One of the U.S. Food & Drug Administration's (FDA) responsibilities is to approve medical devices before they can be marketed. However, what many consumers don't realize is that not all medial devices go through a rigorous approval process if they are similar to devices already on the market. Known as a 510k review, this abbreviated process which allows medical device manufacturers to quickly launch their products, may soon be a thing of the past.

FDA orders review of 510k process

The FDA has said that the Institute of Medicine and the FDA's Center for Devices and Radiological Health will both review the 510k process that has come under considerable scrutiny by consumer advocates, members of Congress and patients who have been injured by dangerous medical devices they say lacked appropriate pre-market review. Originally intended to speed up the approval process for products such as bandages, wheelchairs and less inherently dangerous products, the process has morphed to include a quick review of medical devices – often to the detriment of end users.

The Institute of Medicine will study the overall process of how medical devices are reviewed in a 510k situation. The FDA's Center for Devices and Radiological Health will evaluate the current internal process and make recommendations for improvement. While those who have already been injured by a dangerous medical device say that the review is seriously past due, it may give future medical device patients a better chance to avoid medical device injuries.

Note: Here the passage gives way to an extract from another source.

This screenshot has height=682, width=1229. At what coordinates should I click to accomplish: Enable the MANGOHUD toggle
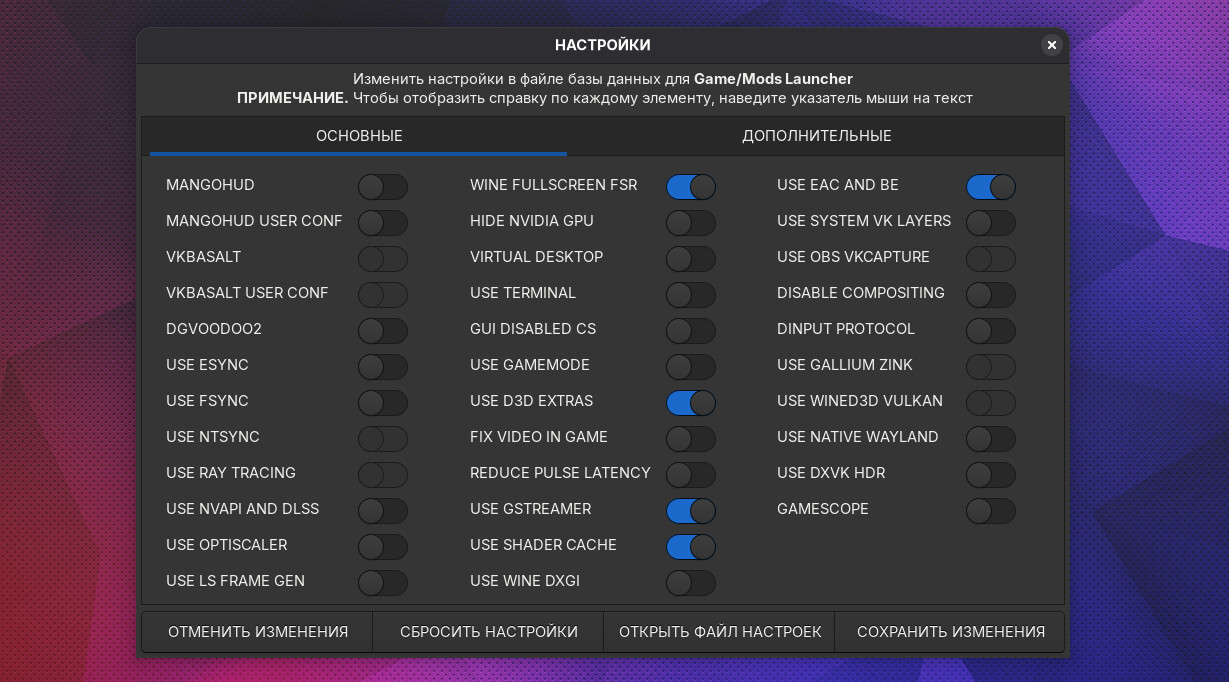click(x=382, y=186)
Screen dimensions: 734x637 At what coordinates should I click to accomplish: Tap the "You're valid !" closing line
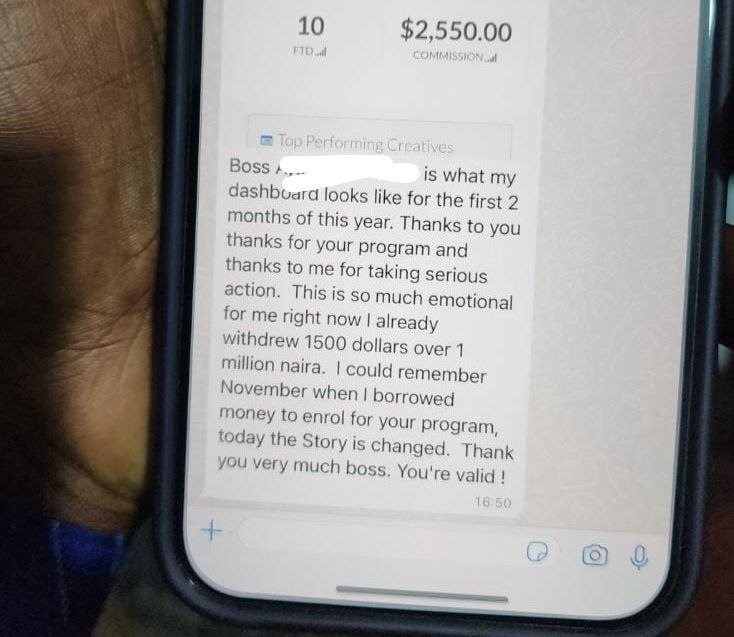[x=451, y=473]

GAO identifies medical device types that weren't fully analyzed

Part of what prompted the review was a report from the Government Accountability Office (GAO) which identified nearly two dozen types of medical devices that were approved without being completely analyzed. Those include dental implants, defibrillators, pacemakers, acetabular hip replacements and many more.

Adding to controversy is the recent resignation of the top FDA medical regulator, Dr. Daniel Schultz who has been accused of approving devices which should not have been and favoring the medical device industry over the Administration's goal of consumer safety.

Ironically, the Associated Press reported that Advanced Medical Technology Association (AMTA), which represents device makers like Medtronic Inc. and Boston Scientific Corp., and are continually recalling defective medical devices called the 510k process a "well-defined, science-driven method."